What started as a trickle in the then English First Division more than a decade ago, was to become the present-day flood that has seen the Premiership swamped by foreign players from all over the world. It is estimated that by 2010, more than 50 per cent of footballers in the Premiership will be foreigners.

'There are only 11 places in a team and if half of those places are filled by Europeans it means that half-a-dozen English lads are sitting on their thumbs'


It was Spurs who began the trend when they brought the wonderful Argentinian pair Ossie Ardiles and Ricardo Villa to White Hart Lane after the 1978 World Cup - more than 15 years before Bosman. (Villa’s name brings a smile to my face every time when I recall that goal he scored against Manchester City in the 1981 FA Cup Final).

Since Bosman, hundreds of players, mainly from Europe, but also from as far afield as China, Australia and the United States, have paraded their skills in the Premiership. But let’s not be naïve enough to think that they believed England was a wonderful place to live or that we had been starved of top-quality entertainment for so long that they would sprinkle our mundane lives with stardust.

Nothing of the kind. They came because England was awash with money, the Sky had opened up and there was an absolute deluge of the filthy stuff. Premiership clubs couldn’t spend it fast enough in outrageously inflated transfer fees and salaries that were to make a middle-eastern potentate feel like a pauper.

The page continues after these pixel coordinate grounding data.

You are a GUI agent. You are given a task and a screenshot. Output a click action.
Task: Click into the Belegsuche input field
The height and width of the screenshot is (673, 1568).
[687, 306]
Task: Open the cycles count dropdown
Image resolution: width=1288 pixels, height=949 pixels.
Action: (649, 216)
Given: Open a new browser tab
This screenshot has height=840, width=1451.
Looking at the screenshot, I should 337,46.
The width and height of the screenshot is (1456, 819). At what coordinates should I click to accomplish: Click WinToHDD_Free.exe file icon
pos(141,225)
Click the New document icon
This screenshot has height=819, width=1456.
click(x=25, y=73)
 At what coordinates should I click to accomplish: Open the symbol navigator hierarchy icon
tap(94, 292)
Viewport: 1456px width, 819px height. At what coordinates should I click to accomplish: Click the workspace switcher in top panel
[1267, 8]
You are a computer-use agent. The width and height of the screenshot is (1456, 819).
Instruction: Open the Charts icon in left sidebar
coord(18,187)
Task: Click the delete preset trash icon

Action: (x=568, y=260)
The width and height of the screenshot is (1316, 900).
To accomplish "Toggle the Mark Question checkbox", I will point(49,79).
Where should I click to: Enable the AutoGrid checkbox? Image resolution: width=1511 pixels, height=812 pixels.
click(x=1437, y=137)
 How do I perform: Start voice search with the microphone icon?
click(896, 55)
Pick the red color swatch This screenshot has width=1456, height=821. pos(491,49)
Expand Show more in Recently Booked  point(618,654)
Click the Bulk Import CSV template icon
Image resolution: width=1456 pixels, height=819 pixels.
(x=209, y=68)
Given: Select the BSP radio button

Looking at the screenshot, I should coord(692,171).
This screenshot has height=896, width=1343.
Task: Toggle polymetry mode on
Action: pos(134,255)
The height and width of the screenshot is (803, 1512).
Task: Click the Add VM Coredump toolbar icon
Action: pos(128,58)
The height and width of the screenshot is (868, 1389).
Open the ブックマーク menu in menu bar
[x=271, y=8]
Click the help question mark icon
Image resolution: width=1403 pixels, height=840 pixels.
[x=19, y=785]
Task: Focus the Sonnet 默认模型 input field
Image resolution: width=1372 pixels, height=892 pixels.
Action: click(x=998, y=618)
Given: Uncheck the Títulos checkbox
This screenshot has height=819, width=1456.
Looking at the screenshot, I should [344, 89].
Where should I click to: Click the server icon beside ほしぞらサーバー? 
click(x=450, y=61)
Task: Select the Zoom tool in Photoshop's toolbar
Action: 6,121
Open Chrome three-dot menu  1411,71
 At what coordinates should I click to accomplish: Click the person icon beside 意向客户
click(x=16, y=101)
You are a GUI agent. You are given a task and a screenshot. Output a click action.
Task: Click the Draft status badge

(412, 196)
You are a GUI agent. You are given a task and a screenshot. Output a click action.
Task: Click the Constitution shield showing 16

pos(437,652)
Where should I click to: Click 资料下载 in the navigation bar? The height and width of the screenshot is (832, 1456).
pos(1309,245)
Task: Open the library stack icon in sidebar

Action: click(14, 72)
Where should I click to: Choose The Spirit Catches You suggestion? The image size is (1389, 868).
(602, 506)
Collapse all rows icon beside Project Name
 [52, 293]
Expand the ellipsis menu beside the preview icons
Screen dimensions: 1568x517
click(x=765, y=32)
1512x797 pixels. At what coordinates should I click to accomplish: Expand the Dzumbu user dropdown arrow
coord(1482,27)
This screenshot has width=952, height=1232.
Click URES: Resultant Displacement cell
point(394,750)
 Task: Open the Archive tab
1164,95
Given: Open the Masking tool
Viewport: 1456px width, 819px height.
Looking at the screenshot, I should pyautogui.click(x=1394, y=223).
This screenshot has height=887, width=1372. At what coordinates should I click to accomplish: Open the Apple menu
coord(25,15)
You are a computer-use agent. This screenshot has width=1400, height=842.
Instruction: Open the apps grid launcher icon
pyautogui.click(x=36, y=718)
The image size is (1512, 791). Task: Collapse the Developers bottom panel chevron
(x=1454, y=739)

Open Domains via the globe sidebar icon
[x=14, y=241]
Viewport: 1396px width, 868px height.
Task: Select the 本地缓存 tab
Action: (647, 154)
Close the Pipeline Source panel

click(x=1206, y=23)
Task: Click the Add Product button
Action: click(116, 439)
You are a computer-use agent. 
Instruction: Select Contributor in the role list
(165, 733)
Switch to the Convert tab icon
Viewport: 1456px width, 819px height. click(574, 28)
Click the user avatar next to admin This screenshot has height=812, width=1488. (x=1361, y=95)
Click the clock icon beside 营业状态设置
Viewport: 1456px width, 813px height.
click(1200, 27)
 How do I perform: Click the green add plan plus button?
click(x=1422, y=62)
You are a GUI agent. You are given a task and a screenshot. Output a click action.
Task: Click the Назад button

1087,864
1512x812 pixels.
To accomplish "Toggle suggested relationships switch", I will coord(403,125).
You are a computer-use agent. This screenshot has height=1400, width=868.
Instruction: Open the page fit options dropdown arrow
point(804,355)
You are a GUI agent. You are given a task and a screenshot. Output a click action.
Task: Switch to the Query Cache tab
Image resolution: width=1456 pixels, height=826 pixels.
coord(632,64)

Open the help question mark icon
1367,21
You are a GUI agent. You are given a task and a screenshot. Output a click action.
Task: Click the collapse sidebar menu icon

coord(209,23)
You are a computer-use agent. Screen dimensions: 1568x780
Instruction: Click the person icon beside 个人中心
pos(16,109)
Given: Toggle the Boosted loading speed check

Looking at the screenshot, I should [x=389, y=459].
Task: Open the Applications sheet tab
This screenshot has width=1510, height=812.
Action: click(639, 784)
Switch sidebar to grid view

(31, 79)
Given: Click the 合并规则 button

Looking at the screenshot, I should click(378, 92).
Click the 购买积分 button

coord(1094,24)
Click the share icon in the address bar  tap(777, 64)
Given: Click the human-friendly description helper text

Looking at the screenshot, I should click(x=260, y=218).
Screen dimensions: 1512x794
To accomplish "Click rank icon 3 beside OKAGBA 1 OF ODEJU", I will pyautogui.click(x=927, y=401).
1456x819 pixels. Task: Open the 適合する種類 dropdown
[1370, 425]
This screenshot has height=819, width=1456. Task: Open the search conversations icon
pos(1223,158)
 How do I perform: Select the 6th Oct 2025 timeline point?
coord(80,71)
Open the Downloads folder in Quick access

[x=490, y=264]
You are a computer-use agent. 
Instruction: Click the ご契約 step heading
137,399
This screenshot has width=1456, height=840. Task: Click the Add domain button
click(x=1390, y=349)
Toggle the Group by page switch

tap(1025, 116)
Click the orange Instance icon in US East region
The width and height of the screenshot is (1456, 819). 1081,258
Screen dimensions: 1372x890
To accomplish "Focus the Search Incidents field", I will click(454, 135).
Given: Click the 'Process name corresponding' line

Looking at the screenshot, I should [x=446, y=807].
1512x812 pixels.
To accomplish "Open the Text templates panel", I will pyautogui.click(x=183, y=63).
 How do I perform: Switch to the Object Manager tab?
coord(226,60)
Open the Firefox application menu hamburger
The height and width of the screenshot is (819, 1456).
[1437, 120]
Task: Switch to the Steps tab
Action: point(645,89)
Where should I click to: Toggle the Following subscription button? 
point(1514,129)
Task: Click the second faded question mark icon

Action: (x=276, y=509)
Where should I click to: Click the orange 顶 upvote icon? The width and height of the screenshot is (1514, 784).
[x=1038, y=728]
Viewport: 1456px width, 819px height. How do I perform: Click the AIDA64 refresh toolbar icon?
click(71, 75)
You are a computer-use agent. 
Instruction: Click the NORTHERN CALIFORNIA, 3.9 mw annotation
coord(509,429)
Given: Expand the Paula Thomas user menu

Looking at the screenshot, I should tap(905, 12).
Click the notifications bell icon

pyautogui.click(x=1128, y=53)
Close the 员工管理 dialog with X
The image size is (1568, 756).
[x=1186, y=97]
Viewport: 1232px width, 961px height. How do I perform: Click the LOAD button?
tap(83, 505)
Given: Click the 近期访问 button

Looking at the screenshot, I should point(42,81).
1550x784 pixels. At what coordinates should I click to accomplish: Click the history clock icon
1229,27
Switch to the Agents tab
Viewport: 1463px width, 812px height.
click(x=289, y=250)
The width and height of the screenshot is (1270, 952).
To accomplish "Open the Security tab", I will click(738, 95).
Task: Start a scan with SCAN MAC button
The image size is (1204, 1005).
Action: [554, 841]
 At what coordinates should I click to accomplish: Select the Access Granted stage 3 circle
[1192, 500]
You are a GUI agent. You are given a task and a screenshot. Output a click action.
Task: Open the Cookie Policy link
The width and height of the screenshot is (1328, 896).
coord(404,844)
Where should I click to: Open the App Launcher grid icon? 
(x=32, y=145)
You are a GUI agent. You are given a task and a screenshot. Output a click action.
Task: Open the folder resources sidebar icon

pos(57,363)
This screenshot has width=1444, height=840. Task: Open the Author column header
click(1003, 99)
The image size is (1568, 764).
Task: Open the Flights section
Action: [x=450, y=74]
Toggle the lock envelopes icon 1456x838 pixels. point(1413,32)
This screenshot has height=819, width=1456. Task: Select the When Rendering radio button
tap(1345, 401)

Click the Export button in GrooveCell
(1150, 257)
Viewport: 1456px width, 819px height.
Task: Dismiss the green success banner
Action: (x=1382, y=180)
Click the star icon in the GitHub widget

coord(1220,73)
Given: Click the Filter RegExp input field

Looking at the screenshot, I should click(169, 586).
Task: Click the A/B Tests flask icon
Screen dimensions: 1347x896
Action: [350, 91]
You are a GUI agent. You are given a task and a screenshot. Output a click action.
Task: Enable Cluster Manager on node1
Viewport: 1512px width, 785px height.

I’m not complaining, simply stating facts. Like millions of football fans I have been privileged to see some of the greatest talents ever to grace any football stage anywhere in the world. But the great influx has, I feel, had a detrimental effect on the England team.

The English game has expanded at the expense of the English-born player. There are only 11 places in a team and if half of those places are filled by Europeans it means that half-a-dozen English lads are sitting on their thumbs. It doesn’t take an Einstein to come up with the result that the English production line is only working at half capacity.

Here are a couple of examples. Did you know that on Boxing Day, 1999, Chelsea were the first team in the Premiership to field an “all foreign” team? They won 2-1 at Southampton. Did you also  know that two months later, in Chelsea’s Champions League game against Lazio, there was not a single English player in the pre-game photo-shoot?

Did you realise that in the 2000 Youth Cup Final against Coventry, Arsenal’s three outstanding youngsters were an Italian centre-back, a German full-back and a French striker?

Just as there will inevitably have to be a salary cap in the Premiership, so will there need to be a cap on the number of imports if England are ever going to be able to field a team capable of winning something other than a four-nation pre-season tournament.

I leave you with this fabulous Foreigners XI. If you can come up with more, or better, feel free:

Schmeichel (Man Utd); Lauren (Arsenal), Carvalho (Chelsea), Stam (Man Utd), Heinze (Man Utd); Pires (Arsenal), Kinkladze (Man City), Juninho (Middlesbrough), Ginola (Spurs); Cantona (Man Utd), Henry (Arsenal).